_Opdrachten_:
a: In welk jaar werd de Nederlandsche Bank opgericht volgens het artikel over de dubbele standaard?
b: Neem alstublieft uit het artikel over de dubbele standaard letterlijk het stuk over dat begint bij "Datum 23 maa." en eindigt bij "oprichting van DNB?".
c: Geef voor elke bewering aan of die klopt met het artikel over de dubbele standaard. Antwoord met ja of nee en citeer letterlijk de woorden uit het artikel die de doorslag geven.
(i) De parallelle standaard heeft lange tijd in China en Engeland gefunctioneerd.
(ii) Bij een parallelle standaard bestaat er een vaste waardeverhouding tussen gouden en zilveren munten.
(iii) Het papiergeld dat DNB uitgaf, werd vanaf het begin breed geaccepteerd.

• Meer dan 50.000 tevreden klanten
  • AFM vergunning
  • Verzekerde en discrete levering

Actuele koersen (kg): Goud: €58.593 | Zilver: €725

1:00

Hoe werkte de dubbele standaard in Nederland?

Datum 23 maa. 2023   Categorieën Categorieën: Economisch Nieuws
Hoe werkte de dubbele standaard in Nederland?

 

In het vorige stuk beschreven we hoe de Nederlandsche Bank (DNB) in 1814 werd opgericht. Ook kwam het papiergeld dat DNB uitgaf, dat aanvankelijk niet breed geaccepteerd werd, aan bod. Het muntgeld werd in het vorige stuk nog achterwege gelaten, maar is zeker de moeite waard nader te beschouwen. Welk muntgeld werd er in Nederland gebruikt na de oprichting van DNB?

Parallelle muntstandaard

Voordat we kijken naar de dubbele standaard in Nederland, is het eerst belangrijk te kijken naar de werking van muntstandaarden. Het is namelijk voorgekomen dat er in een land zowel gouden als zilveren munten in omloop waren, maar dat er geen vaste waardeverhouding bestond tussen de twee muntsoorten. Je kan dan beter spreken van twee gescheiden systemen en dit systeem wordt daarom een parallelle standaard genoemd.

De waarde van zilveren en gouden munten fluctueert en kan in een dergelijk systeem elk moment veranderen, waardoor men de verhouding voortdurend in de gaten moet houden. Het is een lastig systeem, waarin de rekeneenheid zelf aan verandering onderhevig is. Toch heeft de parallelle standaard lange tijd in China en Engeland gefunctioneerd, zo valt te lezen in het boek Geld van Wim Boonstra.

Dubbele standaard

Maar als de overheid bepaalt dat er wel een vaste verhouding geldt tussen de twee muntsoorten is er geen sprake meer van een parallelle standaard. In dat geval spreekt men van een dubbele of bimetallistische standaard. Deze waardeverhouding zorgt voor problemen als de marktwaarde van een van de metalen verandert, bijvoorbeeld door een verschil in vraag en aanbod van de metalen op de wereldmarkt.

_Aangeleverde gegevens_:
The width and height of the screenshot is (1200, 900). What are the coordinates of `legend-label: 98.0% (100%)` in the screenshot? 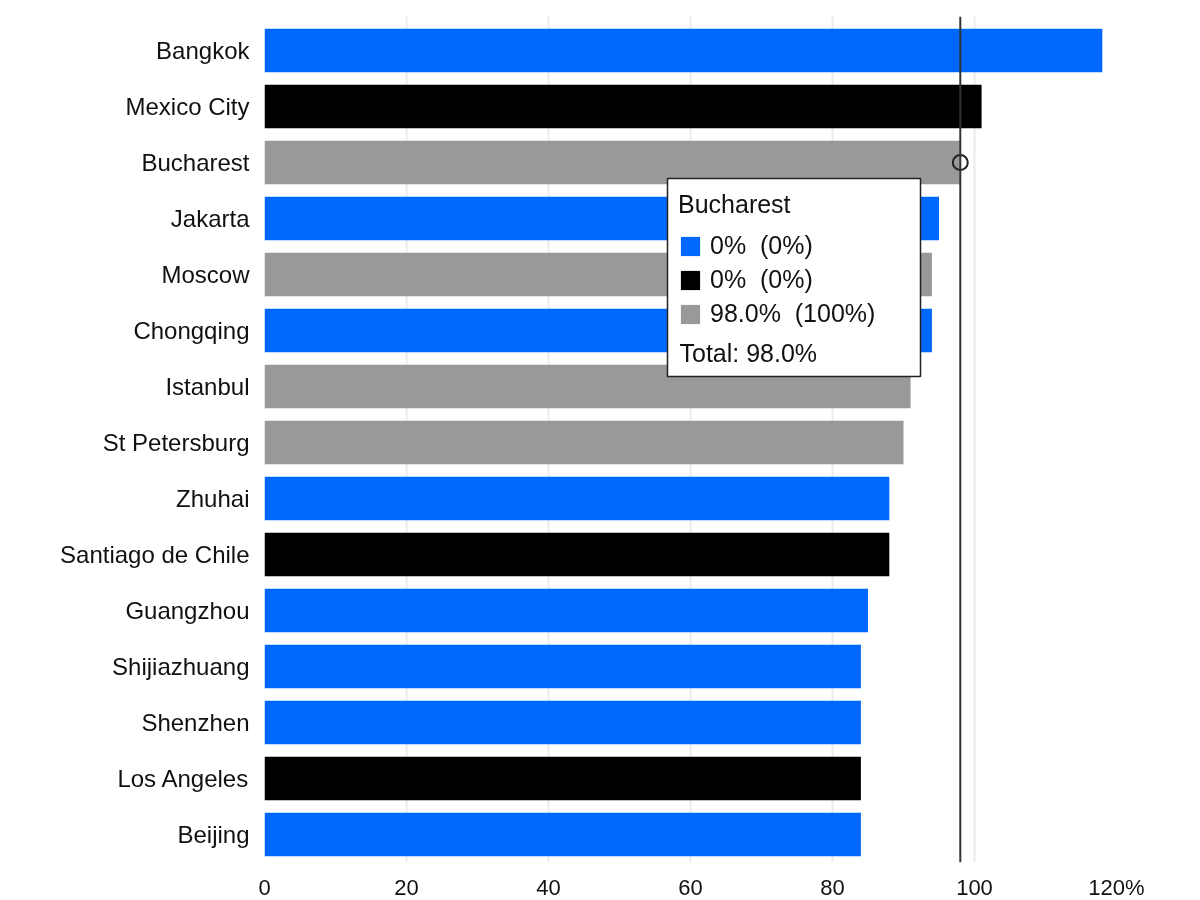 It's located at (793, 314).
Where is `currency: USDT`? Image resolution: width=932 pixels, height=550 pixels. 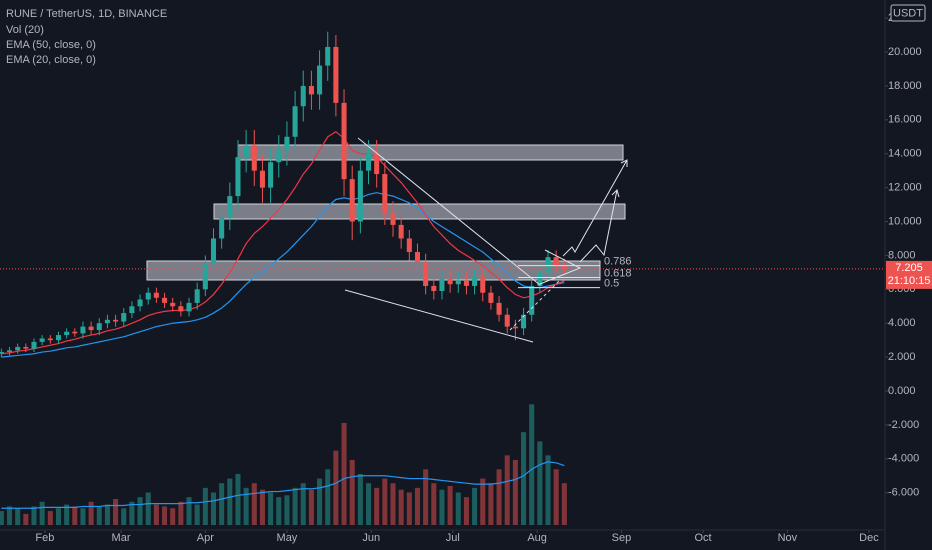 currency: USDT is located at coordinates (908, 13).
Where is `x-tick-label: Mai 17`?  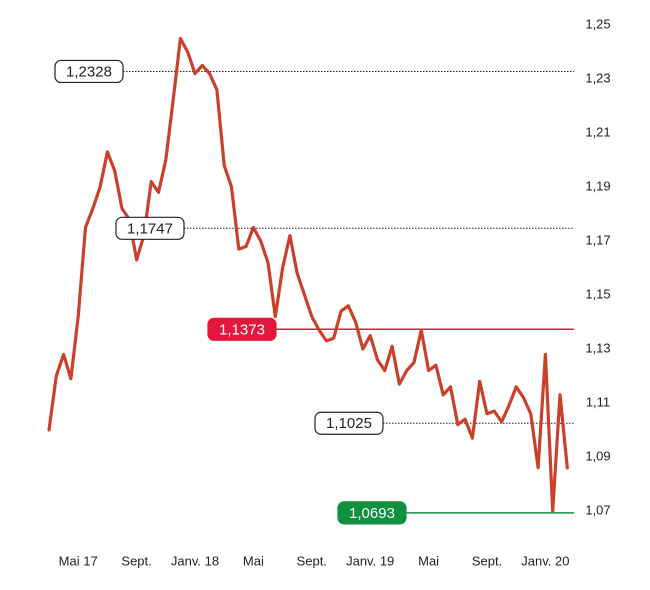 x-tick-label: Mai 17 is located at coordinates (78, 560).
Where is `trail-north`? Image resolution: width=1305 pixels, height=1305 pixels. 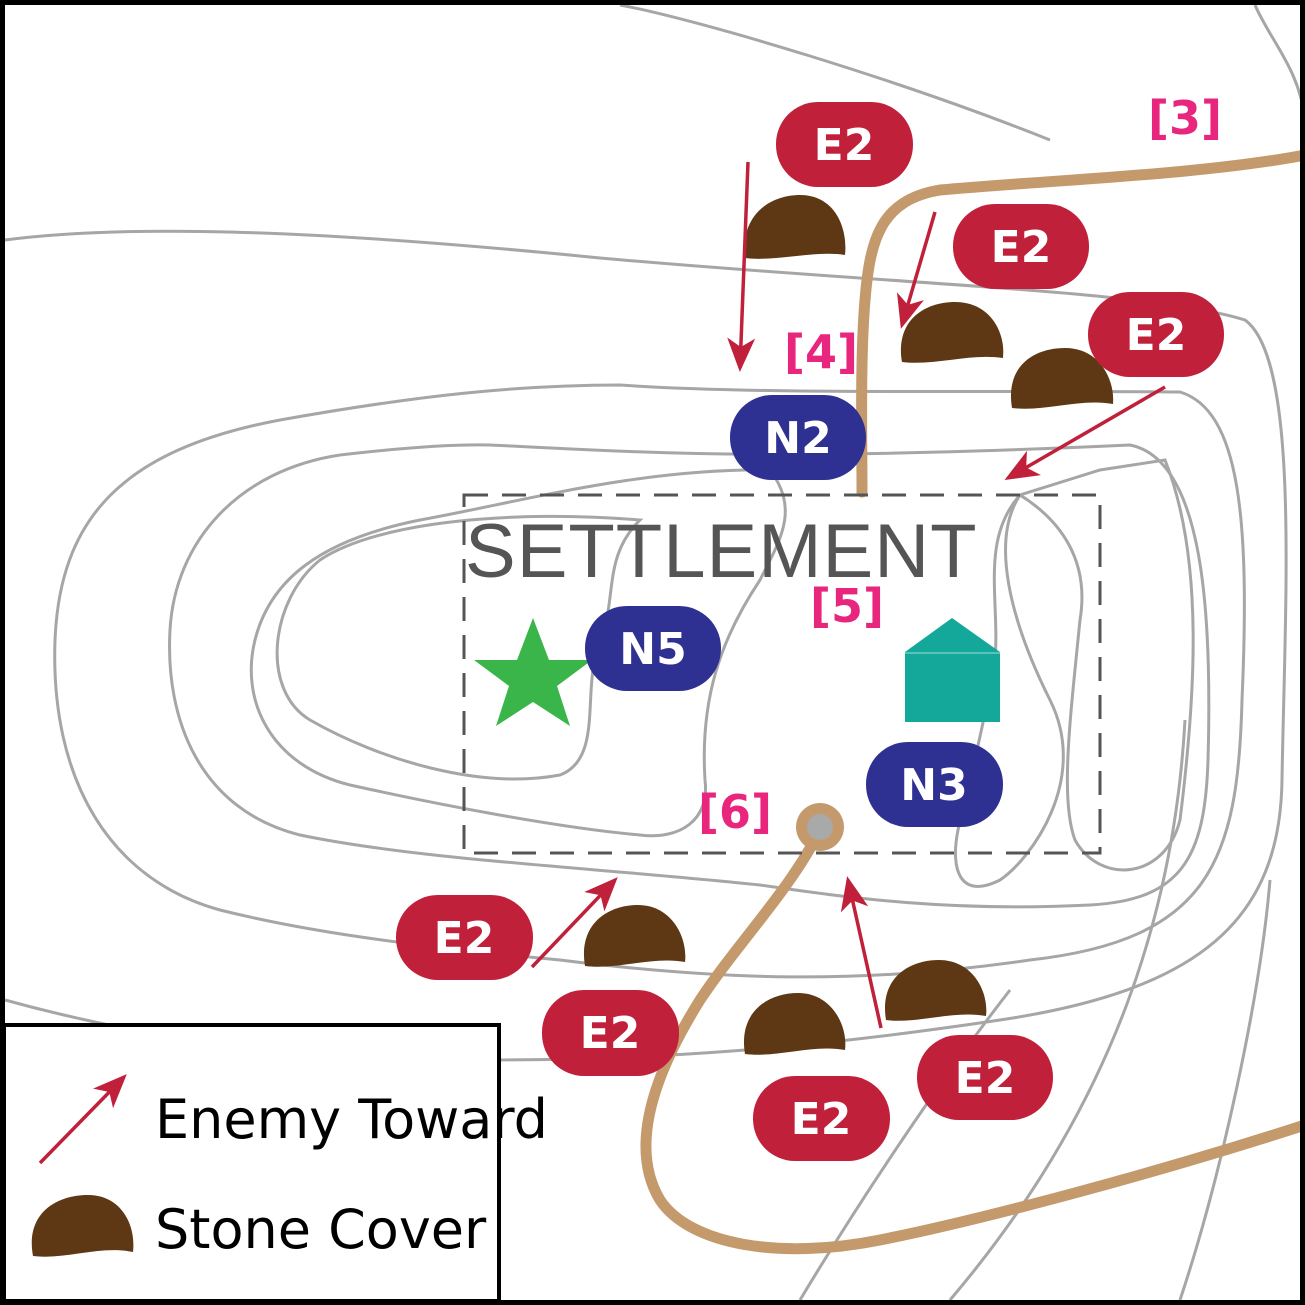
trail-north is located at coordinates (1080, 324).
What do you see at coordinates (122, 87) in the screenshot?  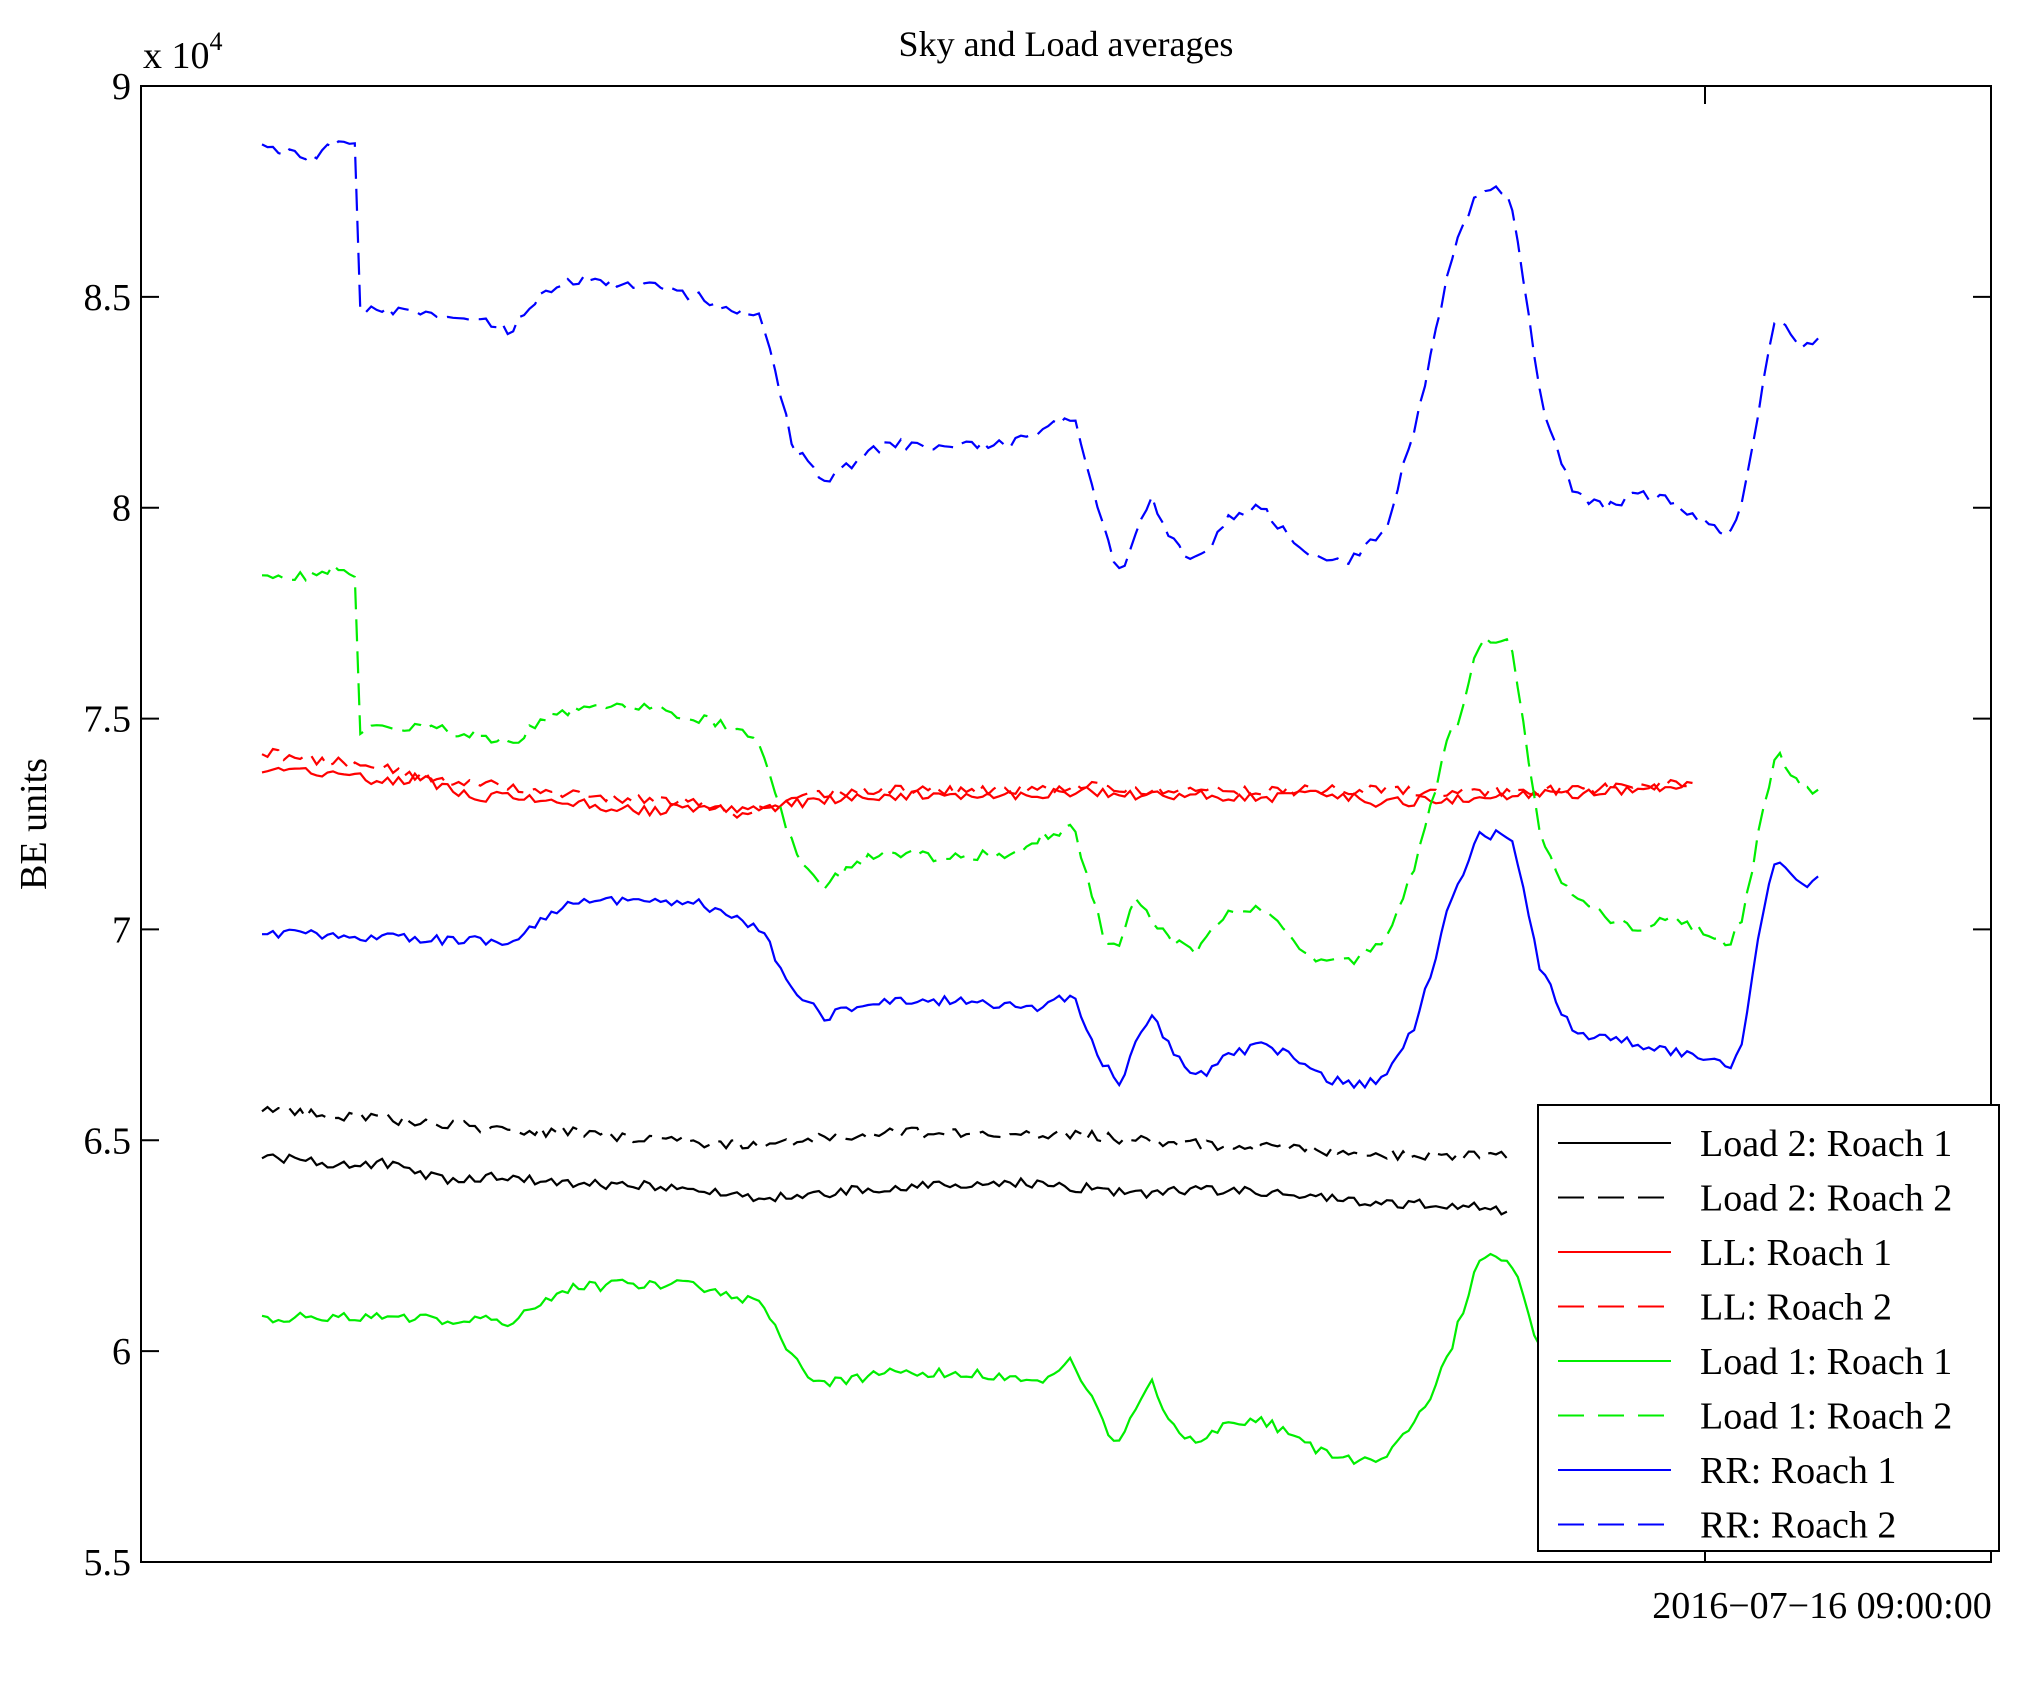 I see `y-tick-label-7: 9` at bounding box center [122, 87].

_Antwoorden op volgorde_:
a: In 1814.

b:
Datum 23 maa. 2023   Categorieën Categorieën: Economisch Nieuws
Hoe werkte de dubbele standaard in Nederland?

 

In het vorige stuk beschreven we hoe de Nederlandsche Bank (DNB) in 1814 werd opgericht. Ook kwam het papiergeld dat DNB uitgaf, dat aanvankelijk niet breed geaccepteerd werd, aan bod. Het muntgeld werd in het vorige stuk nog achterwege gelaten, maar is zeker de moeite waard nader te beschouwen. Welk muntgeld werd er in Nederland gebruikt na de oprichting van DNB?

c:
(i) Ja: "Toch heeft de parallelle standaard lange tijd in China en Engeland gefunctioneerd"
(ii) Nee: "maar dat er geen vaste waardeverhouding bestond tussen de twee muntsoorten"
(iii) Nee: "dat aanvankelijk niet breed geaccepteerd werd"